Collected data
........

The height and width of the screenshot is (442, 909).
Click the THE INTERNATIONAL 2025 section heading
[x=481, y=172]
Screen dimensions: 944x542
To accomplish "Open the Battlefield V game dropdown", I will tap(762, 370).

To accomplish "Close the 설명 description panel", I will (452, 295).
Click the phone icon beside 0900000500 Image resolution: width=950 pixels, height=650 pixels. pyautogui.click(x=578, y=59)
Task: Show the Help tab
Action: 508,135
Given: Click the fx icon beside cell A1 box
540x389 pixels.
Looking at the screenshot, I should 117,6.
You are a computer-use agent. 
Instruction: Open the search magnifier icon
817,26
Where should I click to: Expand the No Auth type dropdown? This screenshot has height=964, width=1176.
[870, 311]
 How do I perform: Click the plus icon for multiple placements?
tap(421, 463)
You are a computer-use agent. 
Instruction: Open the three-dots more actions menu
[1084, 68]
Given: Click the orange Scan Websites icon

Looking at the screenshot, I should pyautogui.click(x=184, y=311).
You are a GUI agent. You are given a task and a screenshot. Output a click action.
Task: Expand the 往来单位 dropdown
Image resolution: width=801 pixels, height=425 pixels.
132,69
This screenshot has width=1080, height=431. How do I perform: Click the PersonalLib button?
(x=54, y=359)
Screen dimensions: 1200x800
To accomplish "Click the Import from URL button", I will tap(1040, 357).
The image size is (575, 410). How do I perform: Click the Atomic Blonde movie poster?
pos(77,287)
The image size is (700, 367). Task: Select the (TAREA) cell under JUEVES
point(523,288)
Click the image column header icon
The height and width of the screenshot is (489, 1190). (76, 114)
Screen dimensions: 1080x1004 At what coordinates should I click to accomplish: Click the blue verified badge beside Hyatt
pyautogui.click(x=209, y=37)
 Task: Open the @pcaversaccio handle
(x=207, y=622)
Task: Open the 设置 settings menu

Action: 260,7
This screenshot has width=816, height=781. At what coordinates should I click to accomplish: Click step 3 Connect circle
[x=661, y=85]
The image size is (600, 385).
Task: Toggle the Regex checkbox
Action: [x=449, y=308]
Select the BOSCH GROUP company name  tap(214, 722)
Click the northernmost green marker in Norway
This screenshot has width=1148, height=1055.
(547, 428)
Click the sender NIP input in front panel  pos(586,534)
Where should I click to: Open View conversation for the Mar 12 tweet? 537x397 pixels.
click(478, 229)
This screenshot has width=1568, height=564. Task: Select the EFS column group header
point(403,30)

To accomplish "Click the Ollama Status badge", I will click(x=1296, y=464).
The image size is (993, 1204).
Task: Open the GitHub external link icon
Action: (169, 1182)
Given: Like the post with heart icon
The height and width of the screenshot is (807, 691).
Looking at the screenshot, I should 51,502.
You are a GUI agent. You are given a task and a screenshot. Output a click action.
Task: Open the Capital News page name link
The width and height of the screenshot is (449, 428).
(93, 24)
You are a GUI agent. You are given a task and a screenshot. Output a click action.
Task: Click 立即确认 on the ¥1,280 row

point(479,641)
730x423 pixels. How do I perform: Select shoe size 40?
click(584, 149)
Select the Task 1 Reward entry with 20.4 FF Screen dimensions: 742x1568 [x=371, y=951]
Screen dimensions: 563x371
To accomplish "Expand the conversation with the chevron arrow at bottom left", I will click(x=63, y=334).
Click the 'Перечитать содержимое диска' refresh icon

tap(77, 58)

........

### ASSIGNMENT
An exact, complete copy of the data is the only acceptable answer.

### EXPECTED ANSWER
The height and width of the screenshot is (442, 909).
Click the THE INTERNATIONAL 2025 section heading
[x=481, y=172]
Screen dimensions: 944x542
To accomplish "Open the Battlefield V game dropdown", I will tap(762, 370).

To accomplish "Close the 설명 description panel", I will (452, 295).
Click the phone icon beside 0900000500 Image resolution: width=950 pixels, height=650 pixels. pyautogui.click(x=578, y=59)
Task: Show the Help tab
Action: 508,135
Given: Click the fx icon beside cell A1 box
540x389 pixels.
Looking at the screenshot, I should 117,6.
You are a computer-use agent. 
Instruction: Open the search magnifier icon
817,26
Where should I click to: Expand the No Auth type dropdown? This screenshot has height=964, width=1176.
[870, 311]
 How do I perform: Click the plus icon for multiple placements?
tap(421, 463)
You are a computer-use agent. 
Instruction: Open the three-dots more actions menu
[1084, 68]
Given: Click the orange Scan Websites icon

Looking at the screenshot, I should pyautogui.click(x=184, y=311).
You are a GUI agent. You are given a task and a screenshot. Output a click action.
Task: Expand the 往来单位 dropdown
Image resolution: width=801 pixels, height=425 pixels.
132,69
This screenshot has width=1080, height=431. How do I perform: Click the PersonalLib button?
(x=54, y=359)
Screen dimensions: 1200x800
To accomplish "Click the Import from URL button", I will tap(1040, 357).
The image size is (575, 410). How do I perform: Click the Atomic Blonde movie poster?
pos(77,287)
The image size is (700, 367). Task: Select the (TAREA) cell under JUEVES
point(523,288)
Click the image column header icon
The height and width of the screenshot is (489, 1190). (76, 114)
Screen dimensions: 1080x1004 At what coordinates should I click to accomplish: Click the blue verified badge beside Hyatt
pyautogui.click(x=209, y=37)
 Task: Open the @pcaversaccio handle
(x=207, y=622)
Task: Open the 设置 settings menu

Action: 260,7
This screenshot has width=816, height=781. At what coordinates should I click to accomplish: Click step 3 Connect circle
[x=661, y=85]
The image size is (600, 385).
Task: Toggle the Regex checkbox
Action: [x=449, y=308]
Select the BOSCH GROUP company name  tap(214, 722)
Click the northernmost green marker in Norway
This screenshot has width=1148, height=1055.
(547, 428)
Click the sender NIP input in front panel  pos(586,534)
Where should I click to: Open View conversation for the Mar 12 tweet? 537x397 pixels.
click(478, 229)
This screenshot has width=1568, height=564. Task: Select the EFS column group header
point(403,30)

To accomplish "Click the Ollama Status badge", I will click(x=1296, y=464).
The image size is (993, 1204).
Task: Open the GitHub external link icon
Action: (169, 1182)
Given: Like the post with heart icon
The height and width of the screenshot is (807, 691).
Looking at the screenshot, I should 51,502.
You are a GUI agent. You are given a task and a screenshot. Output a click action.
Task: Open the Capital News page name link
The width and height of the screenshot is (449, 428).
(93, 24)
You are a GUI agent. You are given a task and a screenshot. Output a click action.
Task: Click 立即确认 on the ¥1,280 row

point(479,641)
730x423 pixels. How do I perform: Select shoe size 40?
click(584, 149)
Select the Task 1 Reward entry with 20.4 FF Screen dimensions: 742x1568 [x=371, y=951]
Screen dimensions: 563x371
To accomplish "Expand the conversation with the chevron arrow at bottom left", I will click(x=63, y=334).
Click the 'Перечитать содержимое диска' refresh icon

tap(77, 58)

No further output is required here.